How to Make Your Busy Count
By Janine Stichter, Ph.d
13 February 2017
We are all busy.
We are constantly working, engaged in family activities, volunteering; only coming up periodically to get the bills paid and do laundry.
Everyone has a different combination of busy, hopefully sprinkled with some fun activities, but we would be hard pressed to find someone who wouldn’t say they felt very busy on a regular basis.
The self-help books, blogs and tweets encourage us to do less, stop trying to please everyone all the time, or stop trying to master it all.
Most of us would agree, this sounds great, but how many of us do it?
Few to fewer.
There are a number reasons of why this is so hard.
Children still need to be raised; there is homework, school and sports activities and technology to monitor and learn so we can keep up with them.
People in need continue to need assistance.
Work doesn’t slow down because we want it to.
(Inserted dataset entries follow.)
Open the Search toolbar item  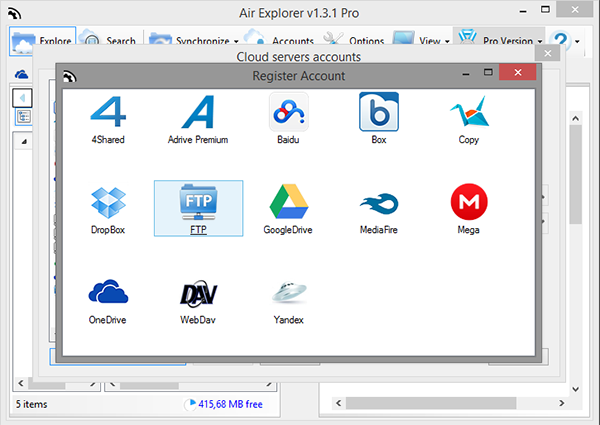[x=108, y=41]
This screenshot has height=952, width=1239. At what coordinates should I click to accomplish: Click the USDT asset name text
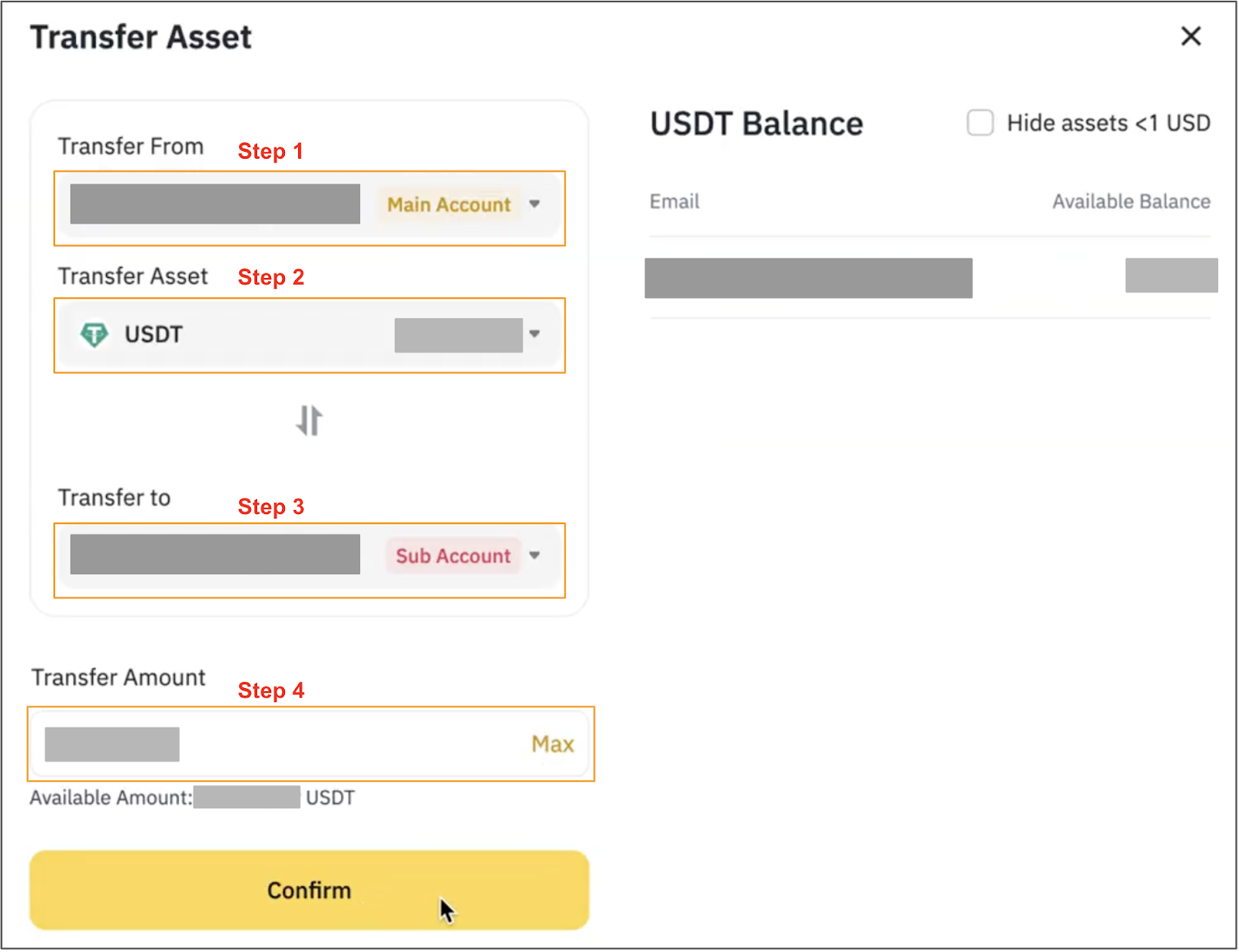(154, 334)
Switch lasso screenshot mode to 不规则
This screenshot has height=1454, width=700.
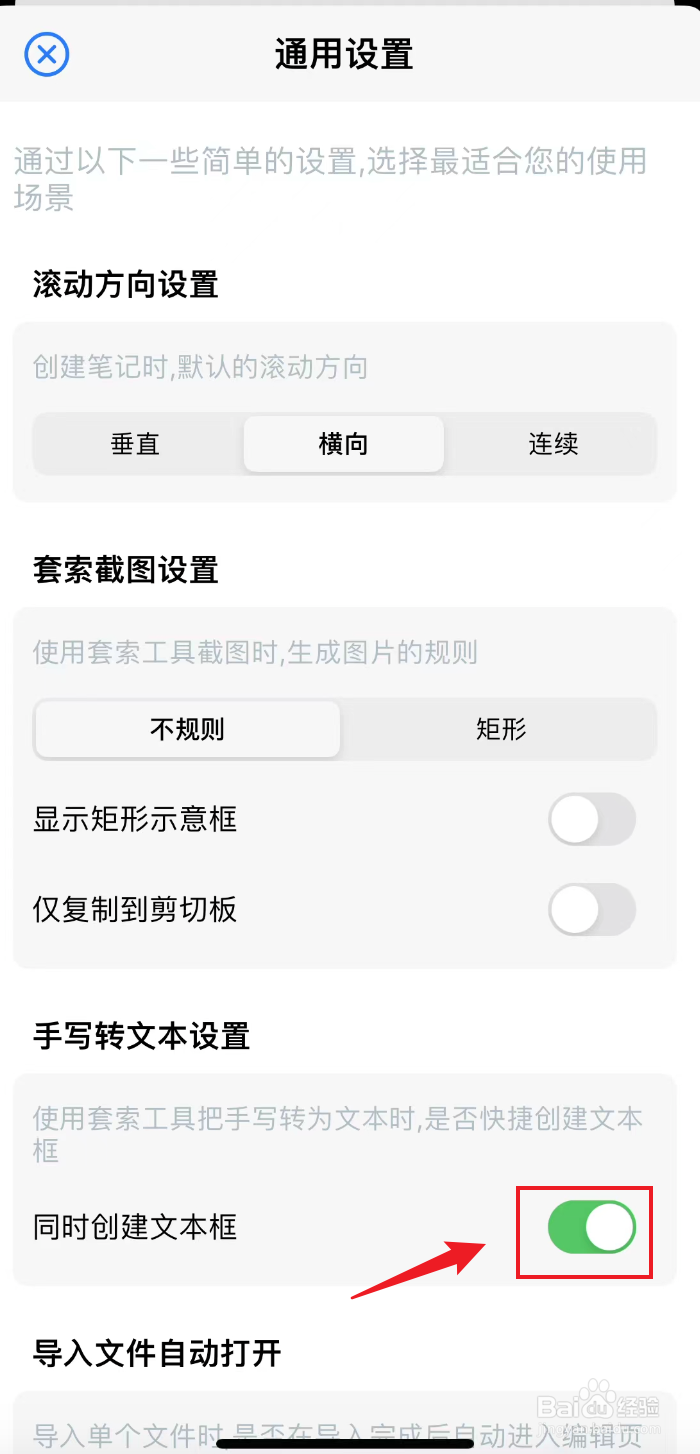pyautogui.click(x=187, y=730)
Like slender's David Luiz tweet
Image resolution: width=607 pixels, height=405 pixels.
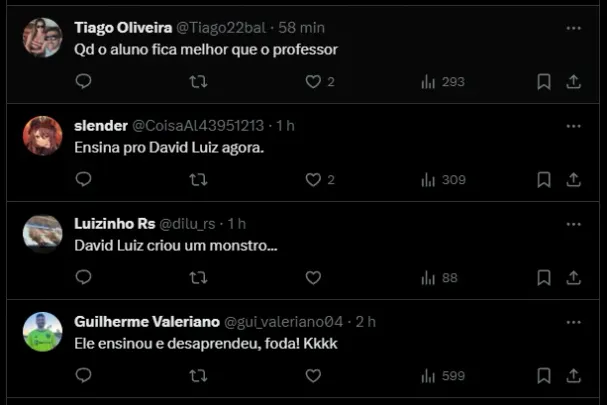tap(313, 179)
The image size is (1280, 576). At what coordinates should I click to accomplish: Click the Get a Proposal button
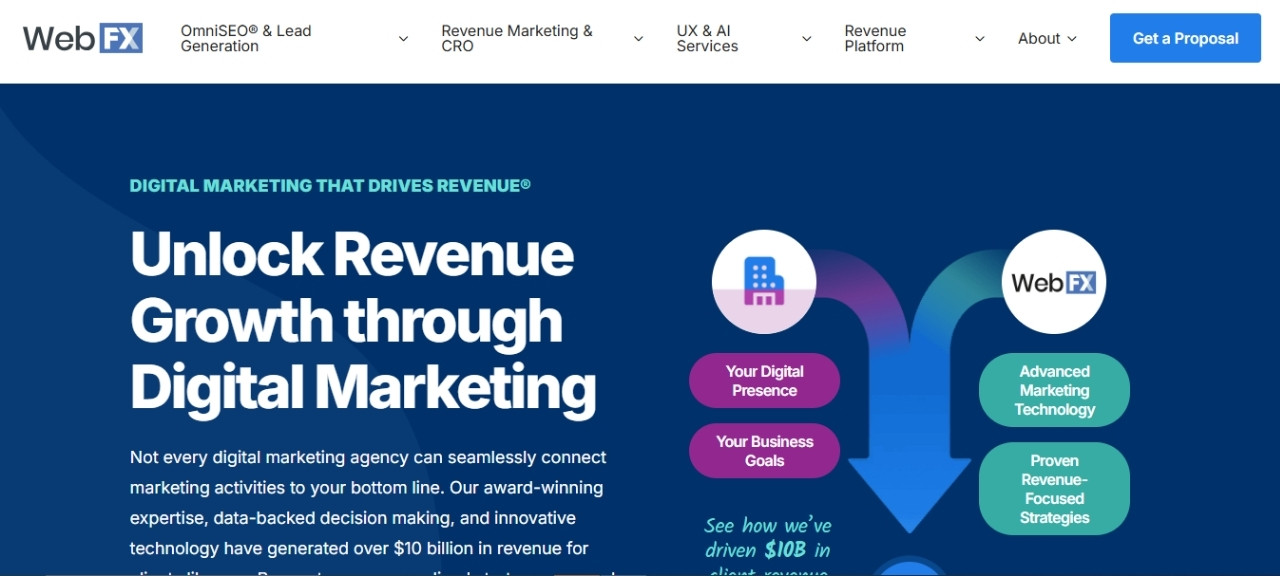(x=1185, y=38)
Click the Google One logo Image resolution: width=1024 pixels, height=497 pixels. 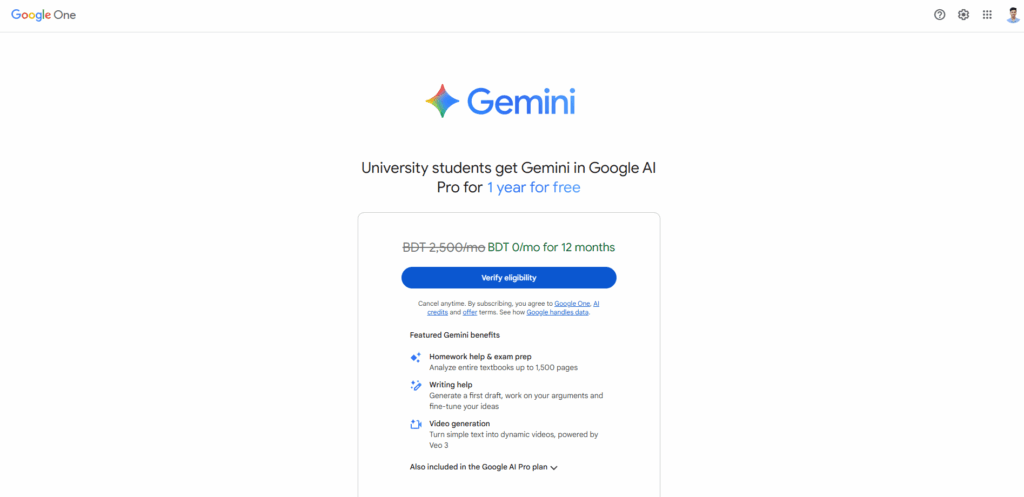click(x=44, y=15)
I mean, since when can we just pick and chose what we want to do in our jobs?
And then of course there is technology. If we don’t text someone back within a few hours, people are frustrated, concerned or we end up missing out on exciting opportunities.
We do not get to just “not know”, if our children or parents need help with something. We are expected to figure it out, and there is always google search or youtube video to show us how.
And finally we are encouraged (and rightly so) to relax, and take care of our health. In previous decades, this might have been more commonly defined as taking a long weekend, going for a walk or watching how much you ate. Now there are infinite options, some confusing, for health and wellness resources and travel destinations, all at our fingertips, leaving us with an information overload.
What if we shifted from random busy to being busy with a purpose?.
Most of us live a life in which our “busy” is a result of responding to what the environment gives us. It is reactive, and for the most part, random.
We get the children’s sport schedule and figure out who is going where and how.
We figure out how to get that extra project at work done, while struggling to get home on time for carpool, or our volunteer work.
We always have “just a second” to answer a question or tackle a small project because we can look something up on our phone or nearby computer.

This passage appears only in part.